Tamaulipas llegó al punto máximo de la temporada de ciclones tropicales sin lluvias relevantes que permitan recuperar el almacenamiento de sus principales presas y ríos, mientras se reduce la ventana de oportunidad que representa septiembre para generar escurrimientos.

El 10 de septiembre se alcanzó climatológicamente el pico de la temporada ciclónica en el Atlántico, etapa en la que históricamente se concentra la mayor actividad de sistemas tropicales, de acuerdo con información de la Coordinación Estatal de Protección Civil.

¿Qué condiciones enfrenta Tamaulipas en la temporada ciclónica?

Sin embargo, el estado atraviesa este periodo crítico sin que tormentas tropicales o huracanes hayan generado precipitaciones importantes sobre su territorio, por lo que tampoco se han producido escurrimientos suficientes para mejorar las condiciones de sus principales cuerpos de agua.

Las condiciones atmosféricas tampoco favorecen por ahora la formación de sistemas tropicales en el Golfo de México, lo que limita las posibilidades de que un fenómeno ciclónico produzca lluvias abundantes en Tamaulipas durante los próximos días.
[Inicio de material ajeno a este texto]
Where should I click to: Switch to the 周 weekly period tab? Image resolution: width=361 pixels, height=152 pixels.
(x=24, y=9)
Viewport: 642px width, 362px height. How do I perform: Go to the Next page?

Tamaulipas llega al pico de huracanes sin lluvias

Los pronósticos disponibles señalan que durante los siguientes cinco a siete días no se espera actividad tropical significativa en el Golfo de México, por lo que el panorama de sequedad podría mantenerse sin cambios importantes.

La ausencia de lluvias resulta especialmente preocupante porque septiembre representa una de las etapas con mayor expectativa de precipitaciones para Tamaulipas y, por lo tanto, una oportunidad para generar escurrimientos y recuperar parte del almacenamiento de las presas antes de que concluya la temporada ciclónica.
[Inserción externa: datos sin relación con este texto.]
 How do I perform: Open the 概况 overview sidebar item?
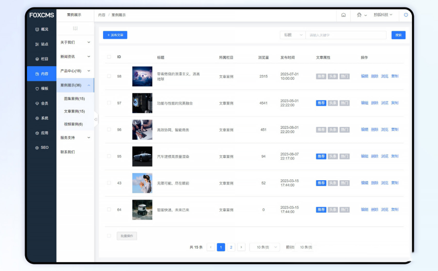point(42,30)
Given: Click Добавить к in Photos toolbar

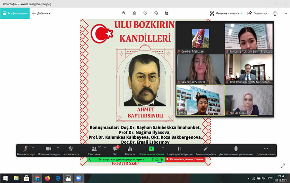Looking at the screenshot, I should (41, 13).
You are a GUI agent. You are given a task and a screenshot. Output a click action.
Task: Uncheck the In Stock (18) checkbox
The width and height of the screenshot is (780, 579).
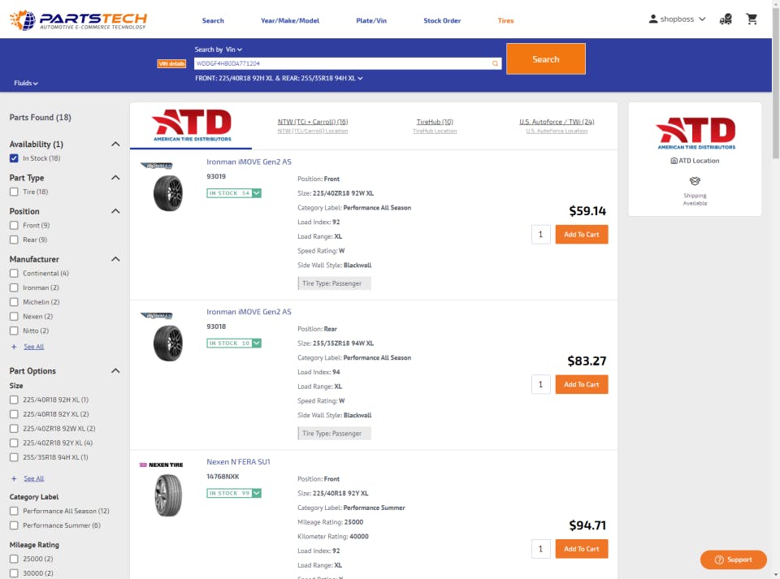pyautogui.click(x=14, y=158)
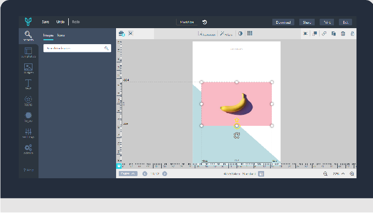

Con cada día que transcurre sin lluvias importantes, esa posibilidad se reduce y aumenta la presión sobre las regiones que dependen de las precipitaciones para recuperar sus fuentes de abastecimiento, mientras presas y ríos permanecen a la espera de aportaciones que no han llegado en la magnitud necesaria.

Aunque la temporada de ciclones tropicales todavía continúa, Protección Civil mantiene vigilancia sobre las condiciones atmosféricas ante cualquier cambio que pueda favorecer la formación de sistemas en el Golfo de México y modificar el panorama de lluvias para Tamaulipas.

¿Cuál es el impacto de la sequía en Tamaulipas?

La falta de lluvias ya se refleja en el deterioro del panorama hídrico de Tamaulipas. Al corte del 31 de agosto, el 51.7% del territorio estatal presentaba algún grado de afectación: 34.3% estaba clasificado como anormalmente seco, 15.3% con sequía moderada y 2.1% con sequía severa.

En total, 27 de los 43 municipios registraban alguna condición de afectación.

El deterioro fue acelerado durante la segunda quincena de agosto: la superficie afectada pasó de 25.7% a 51.7%, mientras que los municipios con sequía moderada a severa aumentaron de 6 a 11. A pesar de ello, el almacenamiento conjunto de las principales presas de Tamaulipas se ubicaba al 66.4% de su capacidad, con 4 mil 243.4 millones de metros cúbicos al 7 de septiembre.

¿Qué medidas se están tomando ante la crisis hídrica?

En el norte, la presión es mayor: las presas internacionales La Amistad y Falcón disponían en conjunto de alrededor de 260 millones de metros cúbicos, volumen que, de acuerdo con la Secretaría de Recursos Hidráulicos, apenas permitiría cubrir las necesidades de consumo público urbano.